Zuckerman Win Hailed as “Brown v Board” for the Mental Health Movement
In 2019, Zuckerman Spaeder delivered a game-changing legal win for mental health parity. Representing thousands of adults and adolescents, Zuckerman Spaeder took the nation’s largest mental health claims administrator to trial for systematically denying the coverage promised to plan holders. In March, the United States District Court for the Northern District of California issued a “scathing” (NY Times) ruling against United Behavioral Health (UBH) that former U.S. Rep. Patrick Kennedy called “the Brown vs. Board of Education for the mental health movement.”
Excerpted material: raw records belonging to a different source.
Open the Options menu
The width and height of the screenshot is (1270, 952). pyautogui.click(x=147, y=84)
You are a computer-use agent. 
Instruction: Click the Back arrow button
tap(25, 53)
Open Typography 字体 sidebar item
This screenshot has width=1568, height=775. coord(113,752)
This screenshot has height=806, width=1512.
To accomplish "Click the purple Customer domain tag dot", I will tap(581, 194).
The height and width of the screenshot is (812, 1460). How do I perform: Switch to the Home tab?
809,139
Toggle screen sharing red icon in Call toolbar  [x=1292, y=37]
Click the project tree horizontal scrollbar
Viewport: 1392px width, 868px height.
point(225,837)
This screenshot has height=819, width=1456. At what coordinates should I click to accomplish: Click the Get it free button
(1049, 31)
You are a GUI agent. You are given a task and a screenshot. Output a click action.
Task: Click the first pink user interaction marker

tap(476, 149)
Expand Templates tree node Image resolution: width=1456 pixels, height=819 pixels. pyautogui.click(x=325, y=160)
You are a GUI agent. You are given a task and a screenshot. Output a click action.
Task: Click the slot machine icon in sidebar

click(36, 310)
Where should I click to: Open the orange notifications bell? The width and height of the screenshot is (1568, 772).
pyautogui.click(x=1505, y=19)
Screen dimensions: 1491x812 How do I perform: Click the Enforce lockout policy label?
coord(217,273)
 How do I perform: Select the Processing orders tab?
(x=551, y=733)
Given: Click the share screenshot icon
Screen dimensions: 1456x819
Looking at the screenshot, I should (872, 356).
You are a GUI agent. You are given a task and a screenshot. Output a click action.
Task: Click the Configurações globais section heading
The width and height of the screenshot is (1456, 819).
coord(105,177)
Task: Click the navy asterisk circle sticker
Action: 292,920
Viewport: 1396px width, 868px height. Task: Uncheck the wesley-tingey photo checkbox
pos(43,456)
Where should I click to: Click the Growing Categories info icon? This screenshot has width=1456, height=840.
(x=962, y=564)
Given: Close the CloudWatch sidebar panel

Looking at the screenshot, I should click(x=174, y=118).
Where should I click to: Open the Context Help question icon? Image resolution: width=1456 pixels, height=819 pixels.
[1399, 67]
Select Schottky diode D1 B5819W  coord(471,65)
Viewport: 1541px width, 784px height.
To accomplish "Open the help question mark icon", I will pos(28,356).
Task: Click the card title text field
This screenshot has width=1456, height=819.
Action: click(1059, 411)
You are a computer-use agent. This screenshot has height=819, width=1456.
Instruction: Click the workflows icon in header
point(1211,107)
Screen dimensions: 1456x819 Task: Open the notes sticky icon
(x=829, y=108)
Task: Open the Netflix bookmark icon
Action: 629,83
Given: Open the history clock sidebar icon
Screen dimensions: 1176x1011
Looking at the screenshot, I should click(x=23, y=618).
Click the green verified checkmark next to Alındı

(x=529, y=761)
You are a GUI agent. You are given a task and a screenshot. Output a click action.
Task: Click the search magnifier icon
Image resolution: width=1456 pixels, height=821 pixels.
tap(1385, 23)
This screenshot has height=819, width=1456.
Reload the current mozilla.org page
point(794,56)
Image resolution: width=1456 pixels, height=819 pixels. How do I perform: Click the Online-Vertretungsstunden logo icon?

Under the leadership of D. Brian Hufford and Jason Cowart, who have collectively spent decades utilizing the Employee Retirement Income Security Act of 1974 (ERISA) for the benefit of patients and providers, and Caroline Reynolds, who led the trial team, the firm developed and vindicated a groundbreaking legal strategy. This approach asserted that UBH violated its ERISA fiduciary duties by deliberately developing and using internal coverage guidelines that were much more restrictive than the “generally accepted medical standards” referenced in the written terms of the employer-sponsored health plans that UBH was administering. The court emphatically agreed, holding that the guidelines were “unreasonable,” and UBH’s financially-driven use of them “breached its fiduciary duty” under ERISA “by violating its duty of loyalty, its duty of due care, and its duty to comply with plan terms…”
The court’s remedy is expected to provide relief to tens of thousands of plaintiffs. Its liability ruling has already sent shockwaves through the behavioral healthcare industry, reminding those who administer ERISA plans that they must honor the fiduciary duties they owe to those who seek mental healthcare. Zuckerman’s trial win also demonstrates how effective it has been in using a form of “Legal Jiu-Jitsu” — pursuing claims against insurer administrators by utilizing the very ERISA doctrines they have long promoted.